Revista Statto

Os dez motivos que quebram as empresas

28/02/2019 às 17h05

O fator crise econômica ainda é o principal motivo pelo fechamento de empresas. A queda da atividade econômica resulta em problemas nas empresas e com isso, aumentam as demandas por reestruturações. Um bom termômetro para entender esse momento é a crescente busca pela recuperação judicial por parte das empresas. De acordo com os dados do Serasa Experian, em 2010, foram requeridas 475 recuperações judiciais no Brasil. Em 2016, o total chegou a 1.863, num salto de 292%. No ano de 2017, o número caiu alcançando 1.420 casos. Infelizmente nem todas as empresas que tentam a recuperação judicial tem sucesso. Um estudo da mesma Serasa Experian, divulgado em 2016, acompanhou 3.522 empresas que entraram com processo desse tipo na justiça entre junho de 2005, o início da vigência da nova lei da recuperação judicial, e dezembro de 2014. Desse total, apenas 23% voltaram a ativa. O restante faliu.

Segundo levantamento da revista do Jornal Valor Econômico, temos hoje dez situações que levam uma empresa a uma recuperação judicial. A primeira refere-se ao caixa fraco, ou seja, a baixa significativa das vendas. A medida que as vendas caem, a empresa perde a capacidade de se manter, investir e de remunerar acionistas.  A segunda é a ausência de dados numéricos, com números estando errados, as previsões tendem a estar erradas, indicadores de desemprenho são fundamentais para um bom planejamento. A terceira indicada pela revista é sonhar errado, no sentido de ter a empresa comprometida por investimentos feitos na hora errada. A quarta refere-se a miopia de estratégia, ou seja, empresas que em condições desfavoráveis no mercado querem competir por custos com indústrias chinesas, por exemplo. O quinto apontamento é a falta de ambição, principalmente na sucessão de empresas familiares como sinal do início do declínio de um negócio. A sexta situação trata da defasagem tecnológica, um risco permanente para as empresas. A sétima, na minha opinião a mais importante, refere-se ao sentimento da negação, quando surge os primeiros problemas no balanço, os empresários ou executivos tendem a negá-los, acreditando que tudo vai melhorar.

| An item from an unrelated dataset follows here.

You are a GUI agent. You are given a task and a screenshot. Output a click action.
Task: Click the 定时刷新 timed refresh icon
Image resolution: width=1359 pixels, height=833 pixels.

O oitavo ponto é a protelação, ou seja, a demora em reagir. O tempo é fator decisivo neste momento, a perda de capacidade de gerar valor inviabiliza o negócio. A nona, a chamada bola de neve, quando a empresa perde folego, precisa de socorros crescentes, a dívida aumenta, assim como as exigências de garantia em novos empréstimos. Por fim, a décima situação do porquê as empresas chegam a recuperação judicial, a tenda de milagres, quando os empresários já fragilizados são seduzidos por promessas de descontos mirabolantes sobre as suas dívidas e a captação de dinheiro fácil, mas atenção isso nada mais é que uma miragem financeira.